Oil & Gas
Middle East

In the heart of the global economy

Dammam in Saudi Arabia is a special place in the history of oil, because it so clearly defines the continuous importance of the fluid since its discovery in the area in 1938

The Aramco compound – where most of the work is done to keep the Saudi oil machine turning – is still situated in the exact same area where the story of oil began for Saudi Arabia 86 years ago. I was lucky enough to get a glimpse of the properly secured compound earlier this year when I attended the IPTC conference and a friend was so kind to show me his house.

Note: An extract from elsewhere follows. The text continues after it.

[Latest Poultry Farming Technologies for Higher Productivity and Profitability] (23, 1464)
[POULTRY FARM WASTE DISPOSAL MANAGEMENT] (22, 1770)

“Once in, you don’t feel like being in a secured area”, my friend told me before we were picked up from Al Khobar where we enjoyed a nice meal and wandered around the big coastline projects that so clearly define the new ambitions of the country’s ruler, Mohammed bin Salman Al Saud or MBS.

The outer ring of the compound consists of the Aramco office blocks, and the inner circle is where employees live. We did not visit the offices but continued towards the centre of the compound.

Once in the residential areas, what is very apparent is the typical American style of housing. If unaware, one would surely think that this would have been a housing estate in one of America’s early suburbs. Lawns nicely cut, American cars sitting on drives, STOP signs at every crossing, and the typical bungalow-style houses.

And that is not a surprise, as it was the Americans who not only found the oil in the first place, but then also helped build the infrastructure to start exploiting it. Aramco stands for Arabic and American oil company.

The compound residents have little to complain about in this unique place in the desert. A golf course, perfectly maintained parks, schools, gyms, everything is catered for here. “I don’t often leave the compound”, my friend admitted. “I don’t feel like being locked up at all.”

On our way back out – I stayed in a normal hotel in town – we passed the place where the first oil discovery was made in Dammam. It is still within the perimeter of the compound – something that I had not foreseen when looking up the place on Google Maps. Dammam-7 was the seventh well in a row that finally found commercial quantities of oil in the Dammam dome – the previous wells had all TD’d at shallower depths and had only resulted in shows or rapidly declining production tests.

And behind the little monument, there are work yards and well heads visible, all clearly demonstrating the continuous activity in the area that all focused on one thing: getting more out from those fields that kickstarted Saudi’s oil bonanza 86 years ago.